Task description: In this exercise, write out the data word for word and leave every image out.

Supplied records:
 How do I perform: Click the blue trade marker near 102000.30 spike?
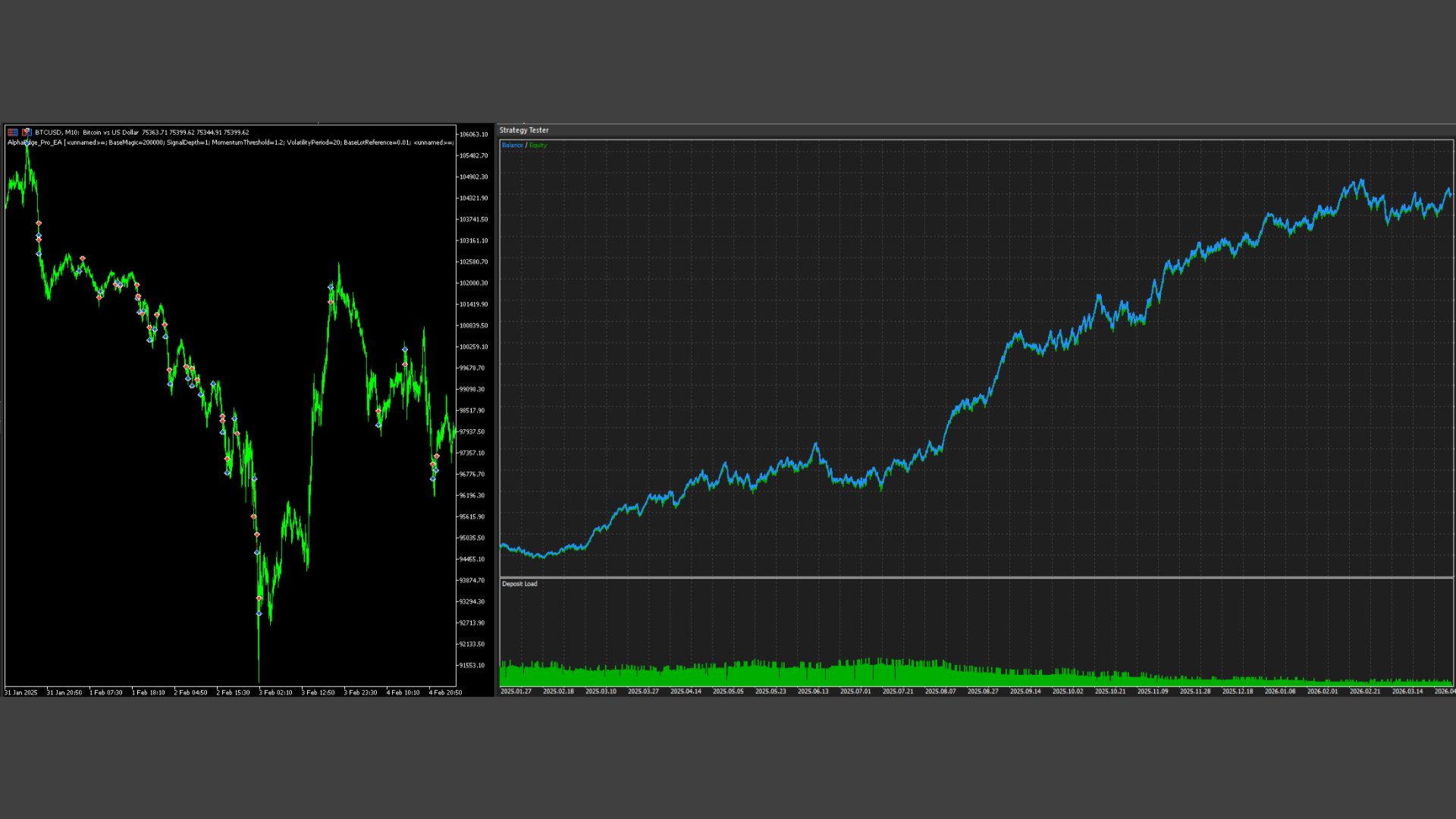[x=331, y=287]
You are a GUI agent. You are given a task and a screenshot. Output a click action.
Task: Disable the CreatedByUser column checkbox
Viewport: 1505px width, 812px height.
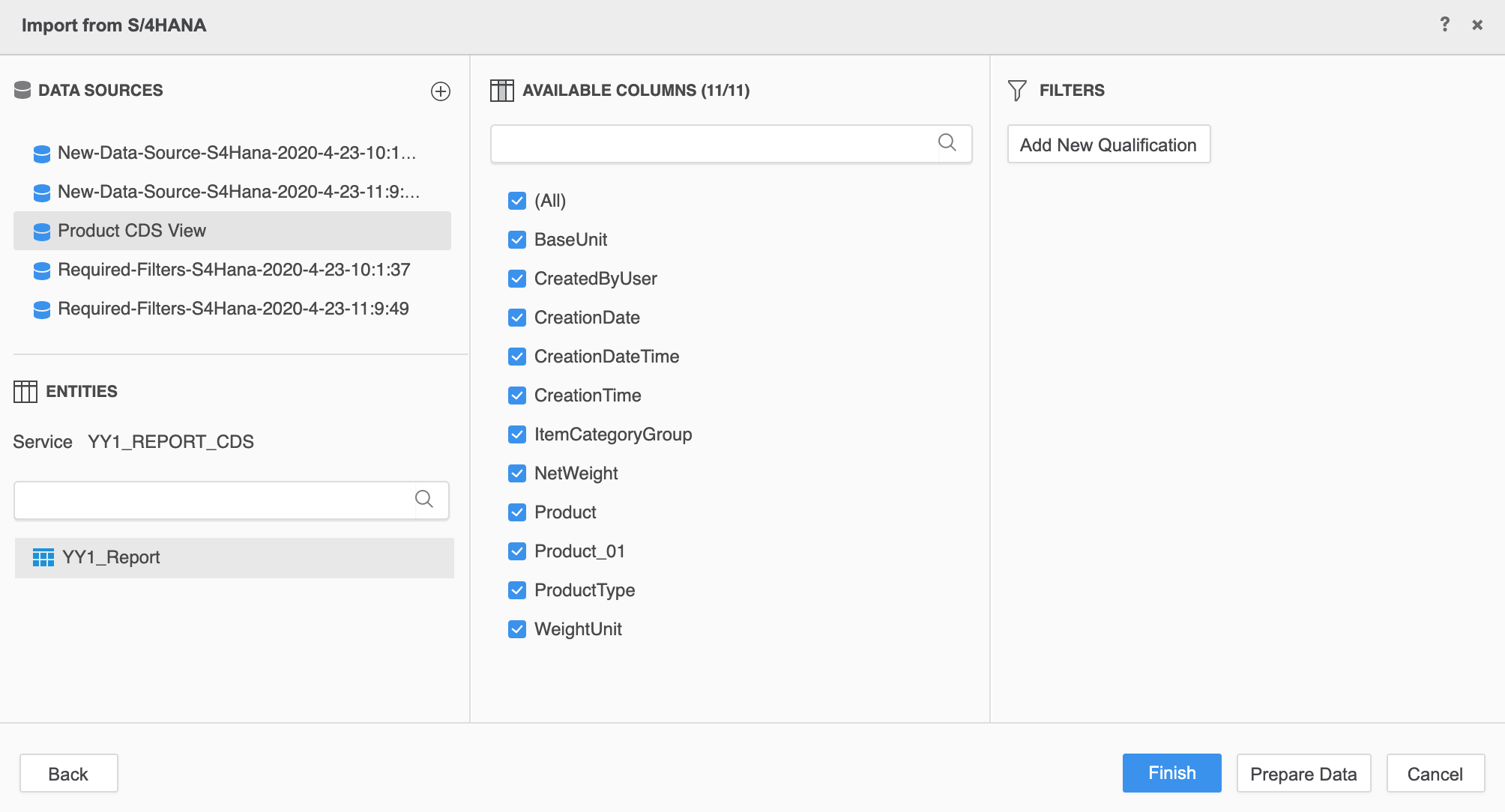516,278
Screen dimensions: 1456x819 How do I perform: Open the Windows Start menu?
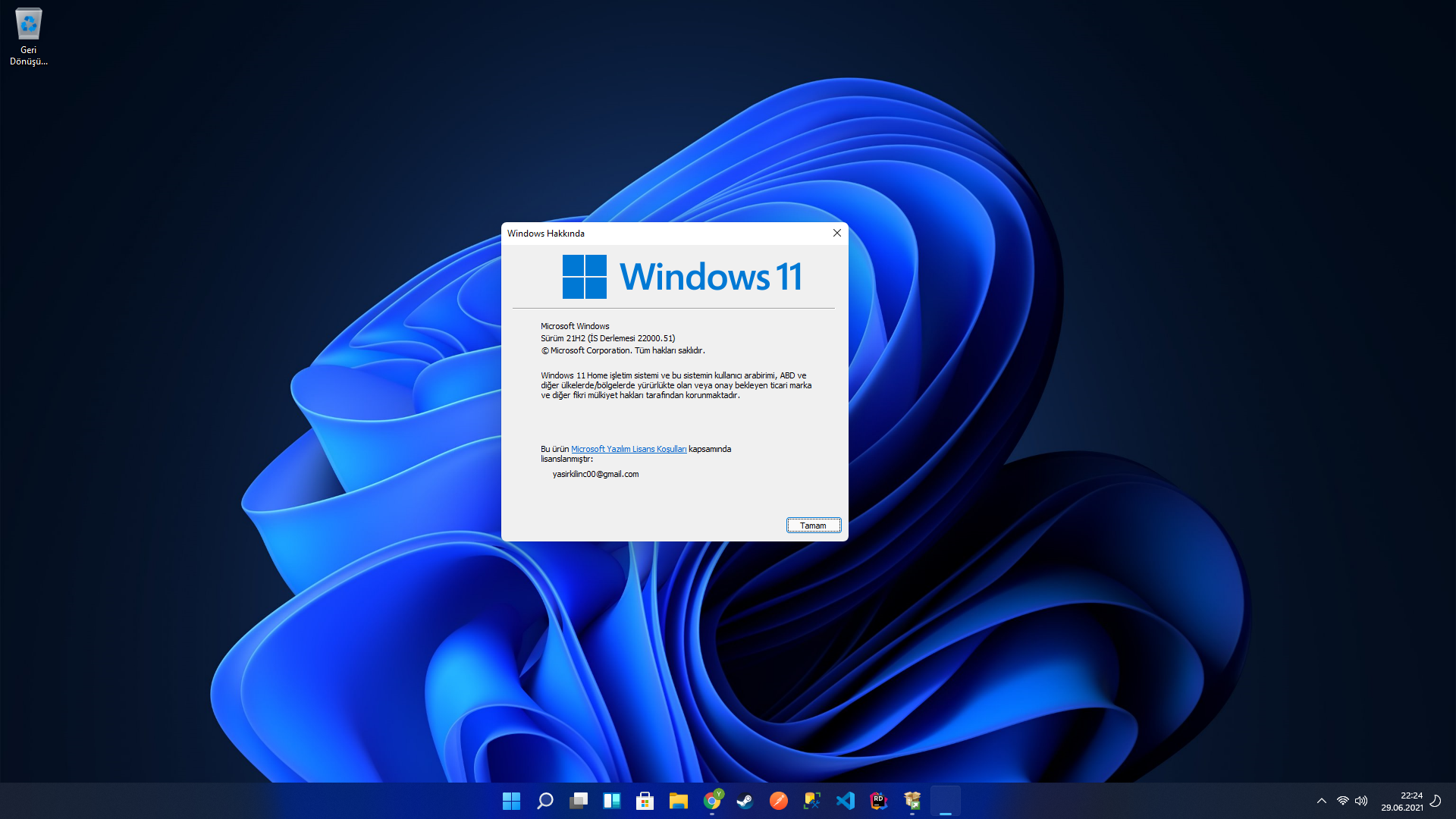pyautogui.click(x=511, y=801)
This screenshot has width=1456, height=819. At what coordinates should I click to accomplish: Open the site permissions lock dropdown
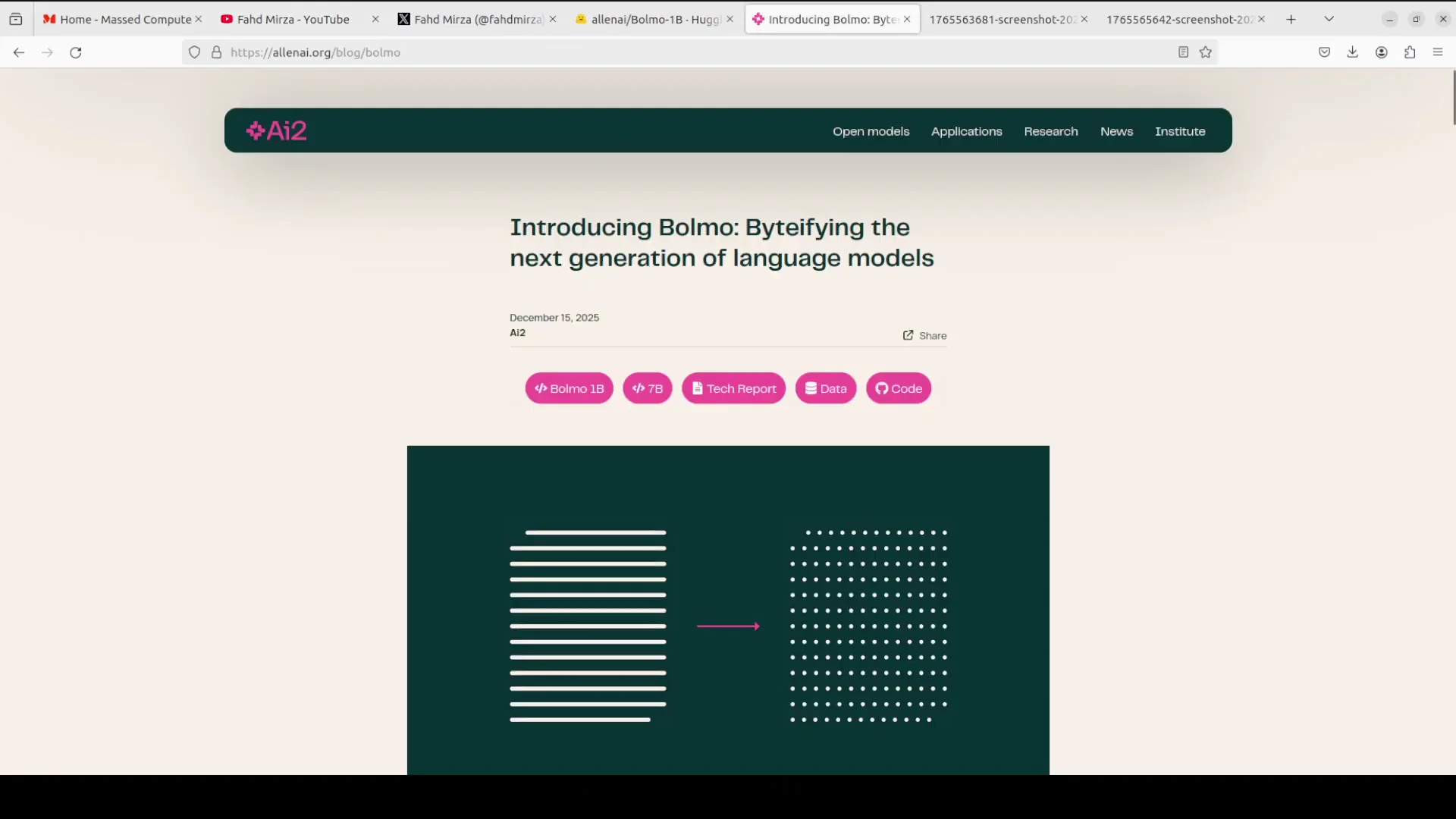tap(217, 52)
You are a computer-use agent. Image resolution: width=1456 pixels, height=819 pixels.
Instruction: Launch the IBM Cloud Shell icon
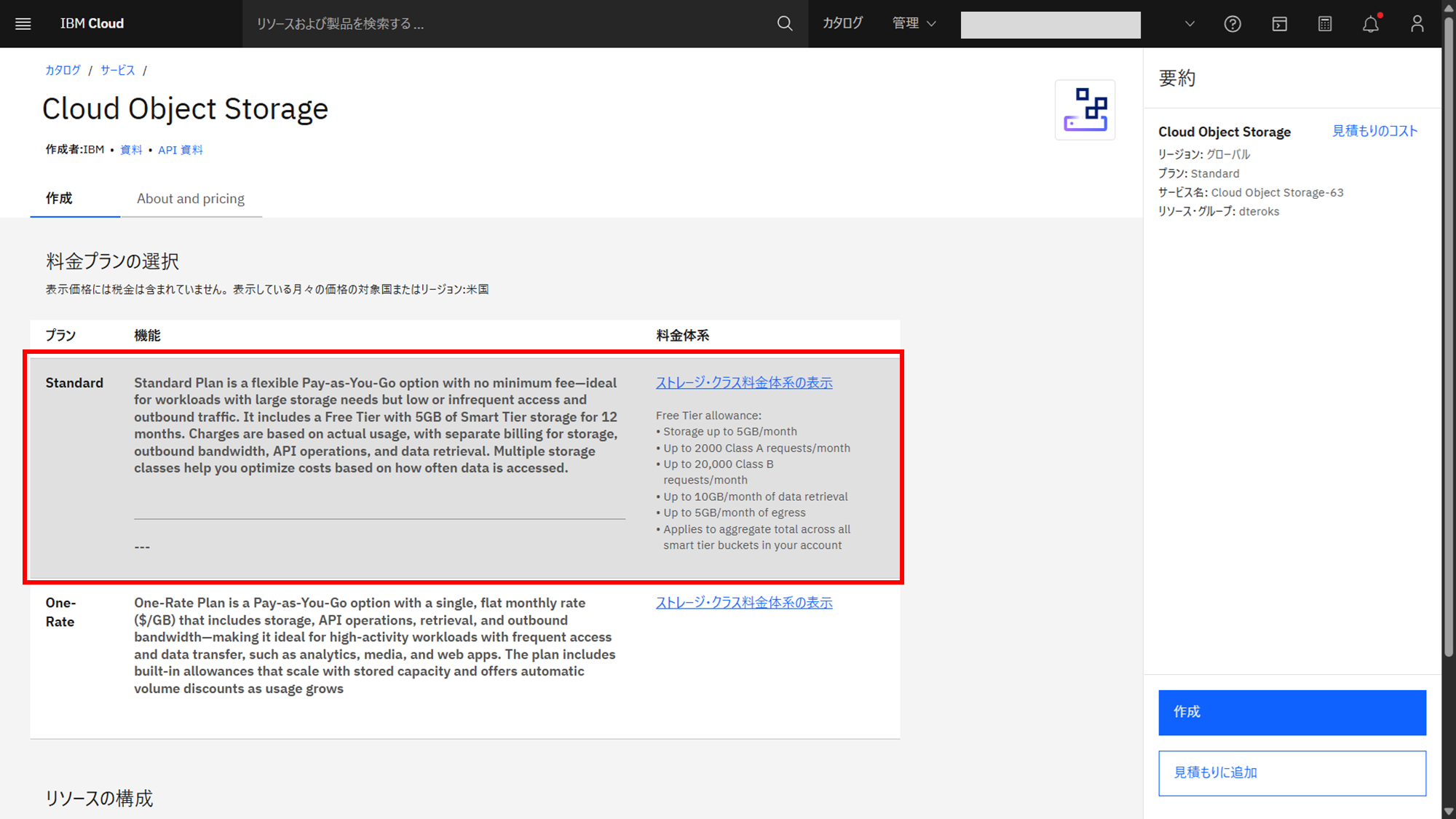coord(1279,24)
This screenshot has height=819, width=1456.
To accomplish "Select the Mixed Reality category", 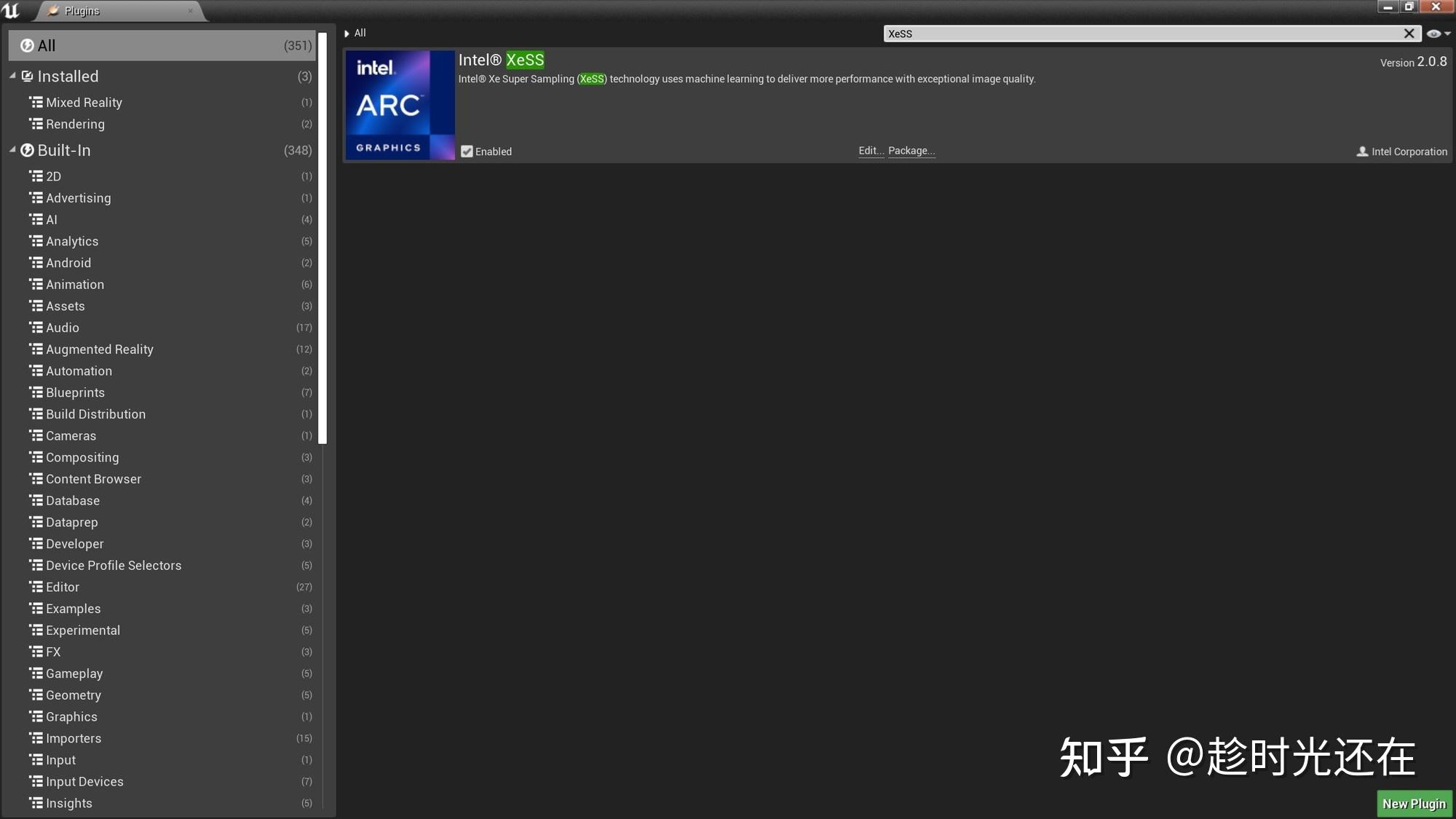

Response to the exercise:
 How do I perform: Click the blue trade marker near 102000.30 spike?
[x=331, y=287]
You are a GUI agent. You are given a task and a screenshot. Output a click action.
Task: Disable the CreatedByUser column checkbox
Viewport: 1505px width, 812px height.
516,278
Screen dimensions: 1456x819 How do I perform: Open the Windows Start menu?
pyautogui.click(x=511, y=801)
This screenshot has width=1456, height=819. At what coordinates should I click to accomplish: Open the site permissions lock dropdown
tap(217, 52)
You are a computer-use agent. Image resolution: width=1456 pixels, height=819 pixels.
Instruction: Launch the IBM Cloud Shell icon
coord(1279,24)
This screenshot has height=819, width=1456.
To accomplish "Select the Mixed Reality category", 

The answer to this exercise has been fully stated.